• ЗАДАНИЕ 1: Какой канал упоминается в отрывке интервью как тот, где Мингалимова спросила собеседницу, девственница ли она?
• ЗАДАНИЕ 2: Объясните, пожалуйста, опираясь на отрывок интервью, почему внезапная популярность после релиза альбома стала для собеседницы травматичной.

• ПРИВЕДЁННЫЙ ОТРЫВОК:
===
Есть ощущение, что после релиза альбома и этой внезапной популярности тебе было очень дискомфортно. Ты как будто ушла в отрицание себя. Было такое?
Так и было, да, и это было очень травматично. Я не хотела так. Мне нравилось постепенное развитие. Я представляла, что я шаг за шагом буду постепенно идти к тому, чего я хочу. В итоге оно так и получилось — я постепенно шла к своему последнему альбому, который меня полностью удовлетворяет по музыке. Какой-то такой я бы ее и хотела видеть в том возрасте. Но к такой популярности я 100 процентов была не готова. Да я до сих пор к этому не готова — мне странно было даже, что ты мне написал.
У тебя тогда еще была какая-то волна ужасных интервью. Я особенно хорошо помню одно на канале «Нежный редактор», где Мингалимова говорит: «Не могу не спросить — ты девственница? А с мальчиком ты встречалась?»
===
• СПИСОК ЗАПИСЕЙ:
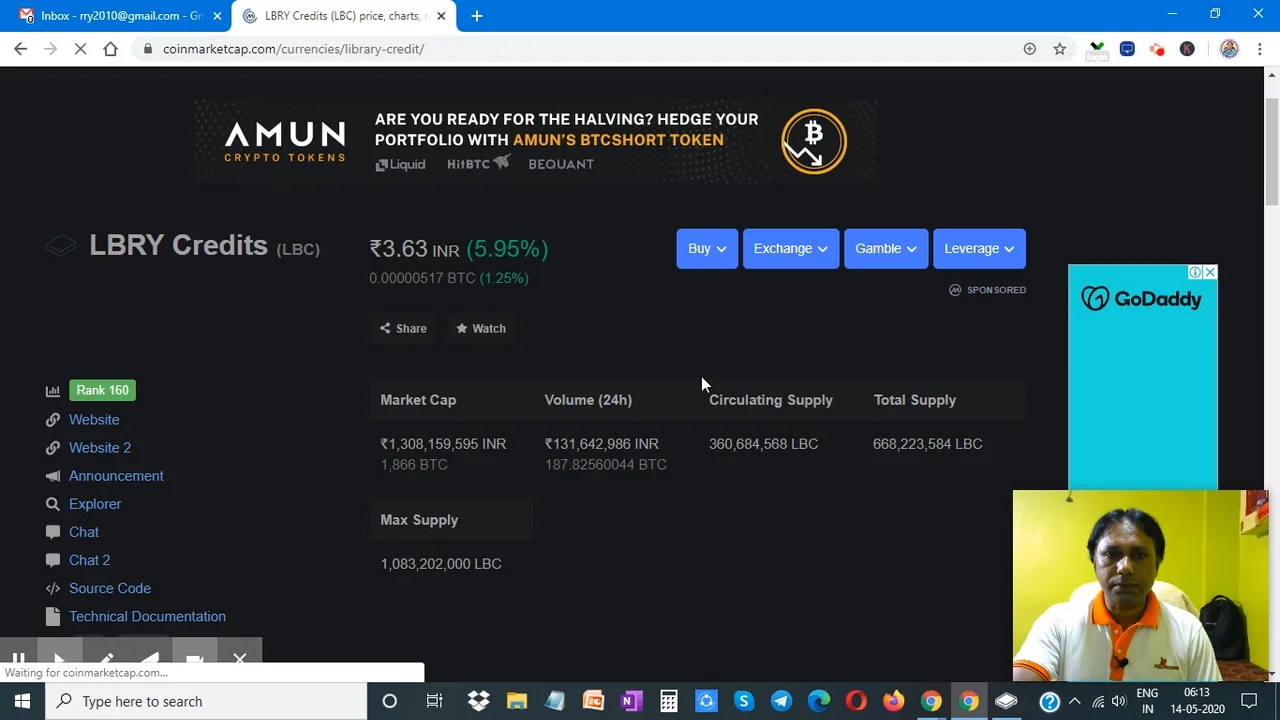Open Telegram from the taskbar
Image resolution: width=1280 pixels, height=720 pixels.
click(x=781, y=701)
===
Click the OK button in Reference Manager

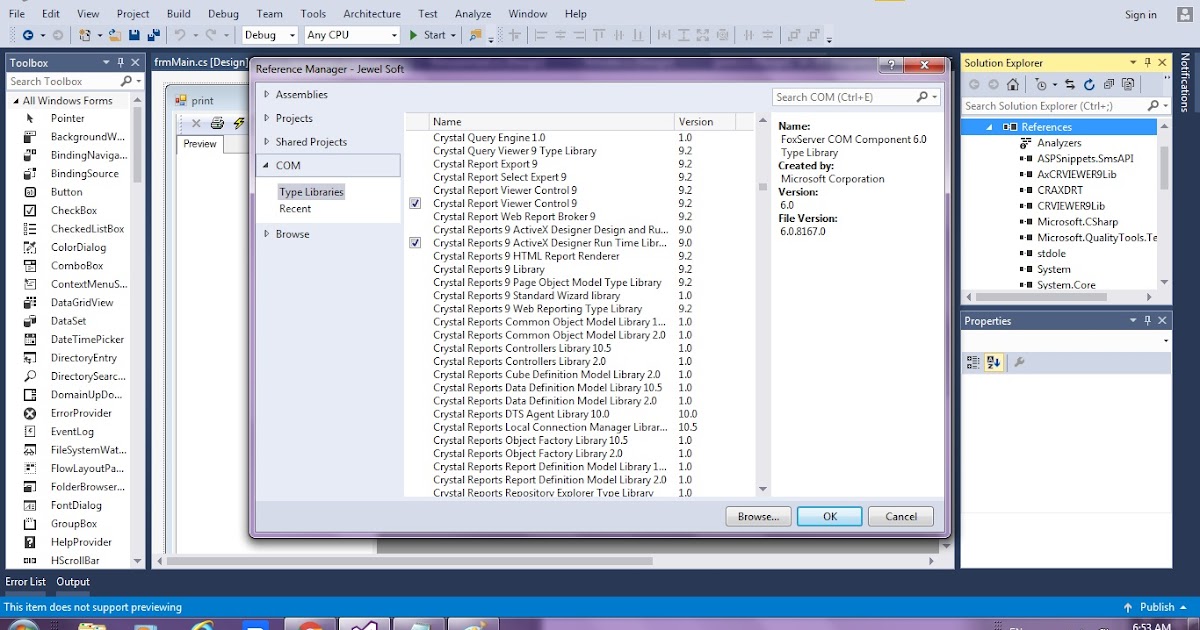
===
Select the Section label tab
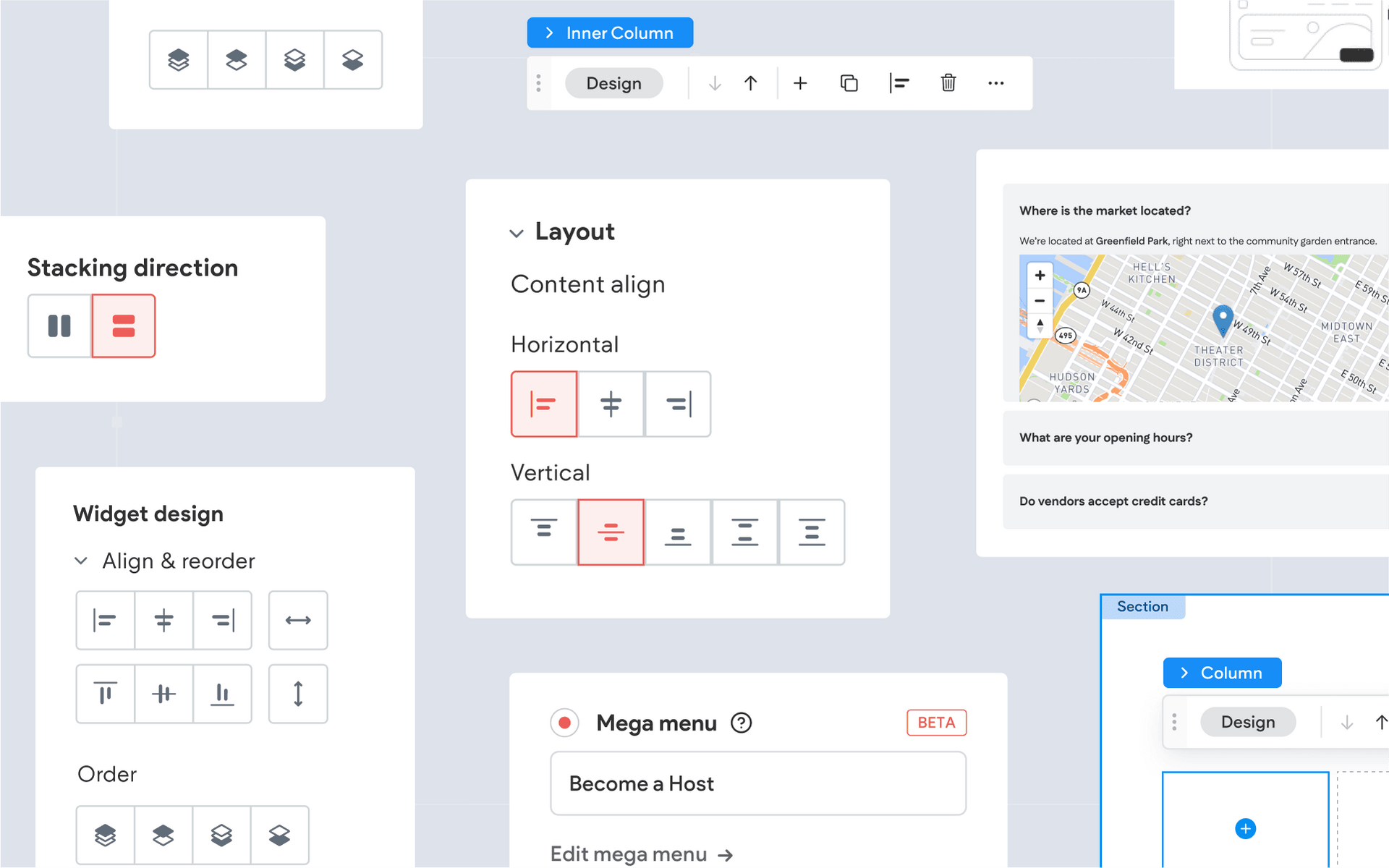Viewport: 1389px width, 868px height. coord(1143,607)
===
• ПОЛНЫЙ ОТВЕТ 1: Канал «Нежный редактор».

• ПОЛНЫЙ ОТВЕТ 2: Она не хотела так: ей нравилось постепенное развитие, и она представляла, что будет шаг за шагом идти к тому, чего хочет. К такой популярности она была совершенно не готова.